Hannibal swallowed hard as the three officers stared at him from the shadows. They sat in comfortable chairs in a corner of the palace’s main reception room. Torches flickered on the walls, reflecting off shiny surfaces of floor and pillars, the room only dimly lit. After his audience with the deserters and his own lieutenants, Hannibal had approached them through a forest of ornate marble columns. He knew they were back there the whole time, and he knew they could hear every word. They made him nervous, for they constantly watched him judiciously. Their own personal guards were many, lining the walls nearby. Carthalo sat with legs crossed, elbows on the backrest, drinking from a silver goblet. His eyes never left Hannibal’s, even when he raised his cup to his face.
“The legions have overrun Corsica,” Hannibal began, “and now threaten northern Sardinia.”

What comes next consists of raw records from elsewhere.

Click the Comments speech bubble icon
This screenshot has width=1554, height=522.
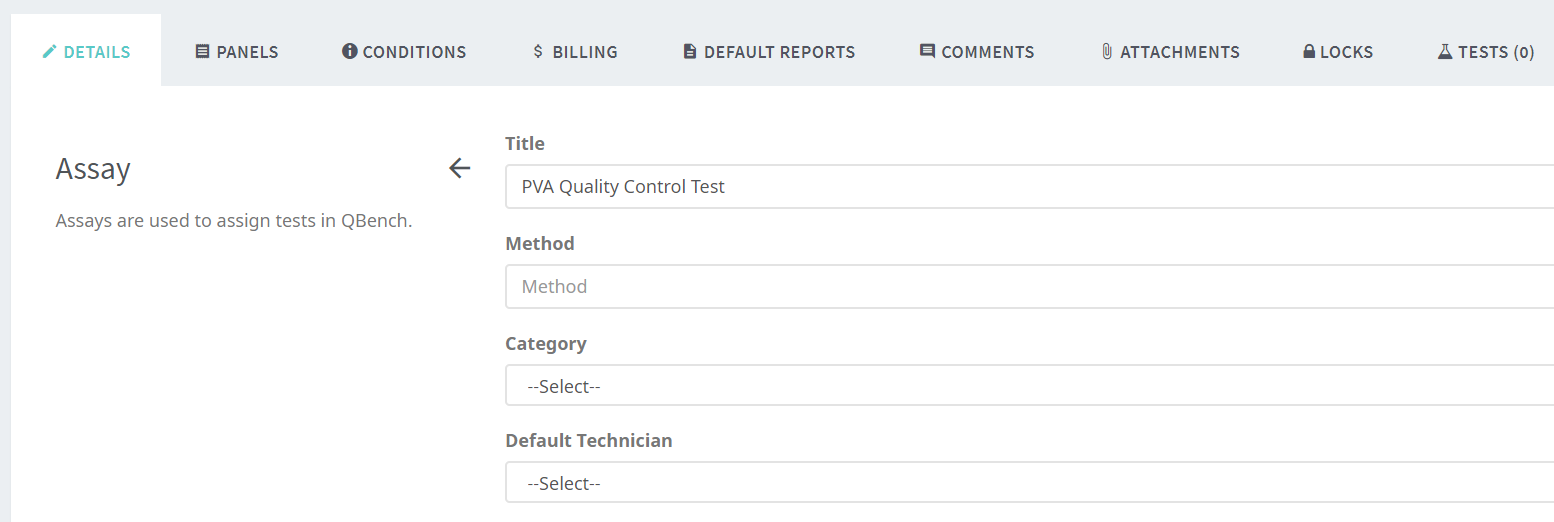(x=927, y=51)
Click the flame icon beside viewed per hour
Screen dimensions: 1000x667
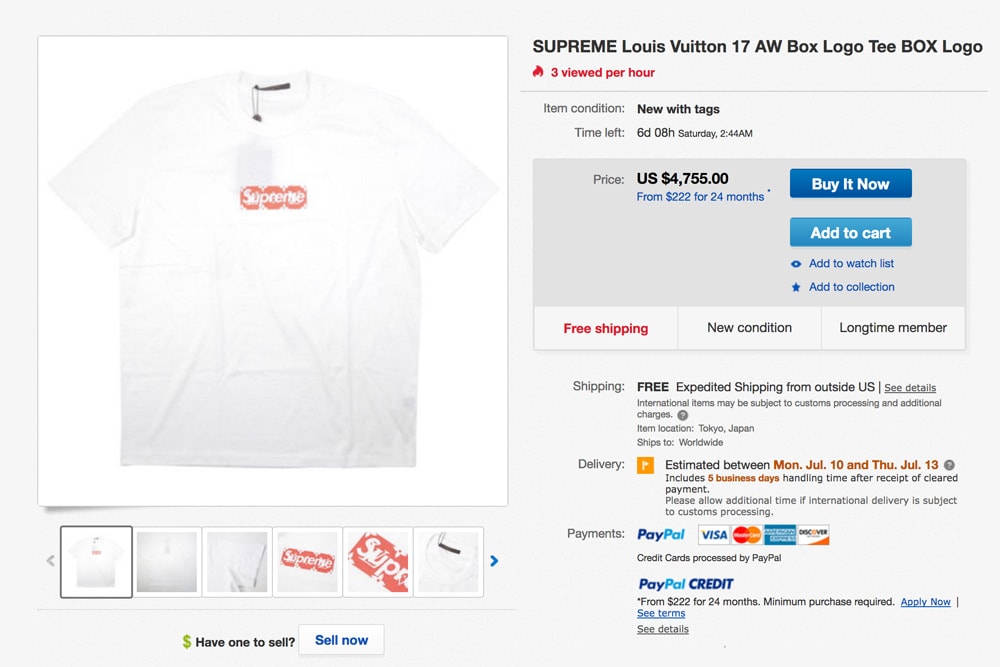click(x=538, y=72)
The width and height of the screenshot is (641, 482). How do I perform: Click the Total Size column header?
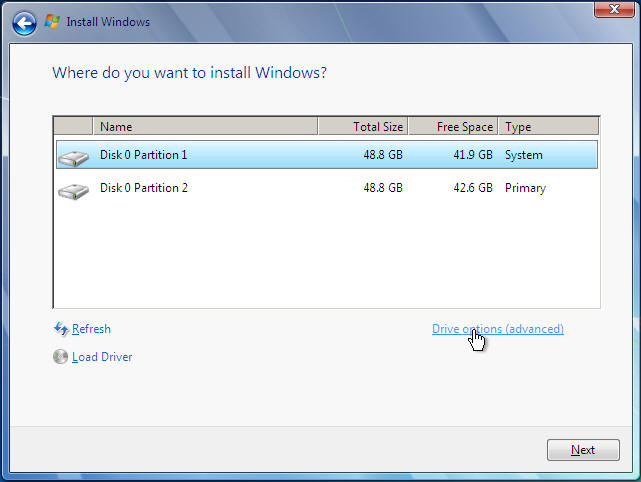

Carthalo leaned forward in his chair and spoke in his mocking tone. “We don’t need deserters to tell us this.”
“And the Roman fleet,” Hannibal continued unabated, “is working its way down the coast of eastern Sardinia—”
“We know this,” Carthalo said. “Why do you think we have come here?”
Bostar held up a hand. “Let him continue,” he said.
Hannibal bowed to the old man. “Down the eastern coast of Sardinia” — Carthalo sat back in his chair with a loud sigh. Hannibal raised his voice — “until it reaches the southern extremity from where it will embark for Africa.”
All three of the men’s heads turned with interest. Perhaps they had not heard, after all. They were constantly conferring with one another, speaking in low tones. They had probably heard nothing, Hannibal decided. He was not certain how much interest they had in Romans and deserters; that did not seem to be the focus of their thoughts, in any case.